Praying at the Baptism

That was such an amazing experience!

As I got up and went to the back of the church to pray, I felt such an open-ness to join in. Then when I got to the part for the sick, I didn’t add any names, but just left a space for each person to name sick friends or relatives silently in their heart before God. I was nearly overwhelmed with the feeling of floods of prayer going up.

These entirely subjective feelings could be pure imagination, so it is interesting what people said. One father, who came with a five year-old and a three year-old said thank you for the prayers, because the children really tuned in to them. (Praise the Lord for these little ones who love him!)

Then at the party afterwards several people commented what a “lively church” we had, obviously meaning it as a compliment.

The interesting thing about these comments is that they seem to indicate that these people wanted and expected a “cathedral” style of worship, and were pleased when it was offered to them.

I am using the term “cathedral” style here to refer particularly to the communal aspects of prayer and worship, their embedding in a structured liturgy, led from the front, and the inclusion of lots of praise and adoration.

In contrast, other members of the congregation have met people who only like to have a Prayer Book service (1662 and al that) and the traditional hymns.

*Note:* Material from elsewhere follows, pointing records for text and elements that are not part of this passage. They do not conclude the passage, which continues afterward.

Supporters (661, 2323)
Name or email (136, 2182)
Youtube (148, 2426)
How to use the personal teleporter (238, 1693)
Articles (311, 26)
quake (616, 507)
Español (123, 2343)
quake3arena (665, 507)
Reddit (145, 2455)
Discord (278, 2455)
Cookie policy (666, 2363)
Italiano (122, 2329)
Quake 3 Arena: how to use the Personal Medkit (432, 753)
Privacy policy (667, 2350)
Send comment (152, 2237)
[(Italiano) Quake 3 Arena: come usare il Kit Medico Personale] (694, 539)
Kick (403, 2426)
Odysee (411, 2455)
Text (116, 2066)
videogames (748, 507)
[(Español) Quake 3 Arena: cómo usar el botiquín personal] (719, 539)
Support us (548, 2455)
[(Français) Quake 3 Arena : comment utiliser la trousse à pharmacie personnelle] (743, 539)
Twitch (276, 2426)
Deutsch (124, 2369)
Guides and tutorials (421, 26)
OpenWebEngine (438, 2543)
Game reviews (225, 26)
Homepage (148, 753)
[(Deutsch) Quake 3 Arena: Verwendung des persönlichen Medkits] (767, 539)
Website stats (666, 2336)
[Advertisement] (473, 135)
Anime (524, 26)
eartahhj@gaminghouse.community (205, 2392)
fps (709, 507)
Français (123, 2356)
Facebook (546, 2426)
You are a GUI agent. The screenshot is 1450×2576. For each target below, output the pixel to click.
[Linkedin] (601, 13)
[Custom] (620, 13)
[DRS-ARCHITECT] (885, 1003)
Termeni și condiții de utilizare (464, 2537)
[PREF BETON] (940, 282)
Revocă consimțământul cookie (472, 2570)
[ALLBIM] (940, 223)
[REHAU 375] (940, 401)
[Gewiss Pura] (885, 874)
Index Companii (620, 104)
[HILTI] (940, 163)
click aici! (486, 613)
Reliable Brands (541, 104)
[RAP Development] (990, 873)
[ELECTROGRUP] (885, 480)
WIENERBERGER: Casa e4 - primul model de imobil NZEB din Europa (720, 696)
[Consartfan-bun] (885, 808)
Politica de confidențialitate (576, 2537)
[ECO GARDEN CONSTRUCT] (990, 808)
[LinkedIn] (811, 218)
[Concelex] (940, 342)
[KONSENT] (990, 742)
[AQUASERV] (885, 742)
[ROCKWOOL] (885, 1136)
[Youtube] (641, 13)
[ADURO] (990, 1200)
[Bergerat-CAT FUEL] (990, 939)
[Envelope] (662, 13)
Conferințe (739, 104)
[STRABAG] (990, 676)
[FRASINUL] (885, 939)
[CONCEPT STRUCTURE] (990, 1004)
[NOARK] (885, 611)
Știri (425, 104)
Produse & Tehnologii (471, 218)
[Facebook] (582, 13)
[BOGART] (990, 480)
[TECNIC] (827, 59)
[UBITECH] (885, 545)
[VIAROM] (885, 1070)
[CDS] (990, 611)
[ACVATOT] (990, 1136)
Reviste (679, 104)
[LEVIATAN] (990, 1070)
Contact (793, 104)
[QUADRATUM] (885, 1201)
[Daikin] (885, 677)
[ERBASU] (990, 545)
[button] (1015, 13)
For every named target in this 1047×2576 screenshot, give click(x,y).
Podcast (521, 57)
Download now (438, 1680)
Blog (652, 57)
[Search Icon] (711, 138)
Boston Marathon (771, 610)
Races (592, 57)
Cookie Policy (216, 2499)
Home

Bradshaw is right that these people become very upset if their expectations are disappointed, and it may indeed be the case that they wanted to be wrapped in their own very private cocoon of prayer, in a style that he would term “monastic” prayer.

Here indeed is a recipe for conflict, with some clergy, who take the “Body Church” teaching very seriously, seeing this as theologically unacceptable.

A view which is not necessarily opposed to this emphasis on “the gathered church”, but which seeks to understand the traditionalists, offers the thought that these different styles of prayer and worship may correspond to personality differences between extroverts and introverts.

The key point for the rural Anglican Church is to recognise that their church may be the only local church and as such, must seek to minister to people with different styles and traditions of worship – ideally by offering different kinds of service on different occasions, rather than making each service a ragbag of styles.

Thank you, God, for helping me to think through that difficult reading from Bradshaw in a context that was so happy and meaningful to me.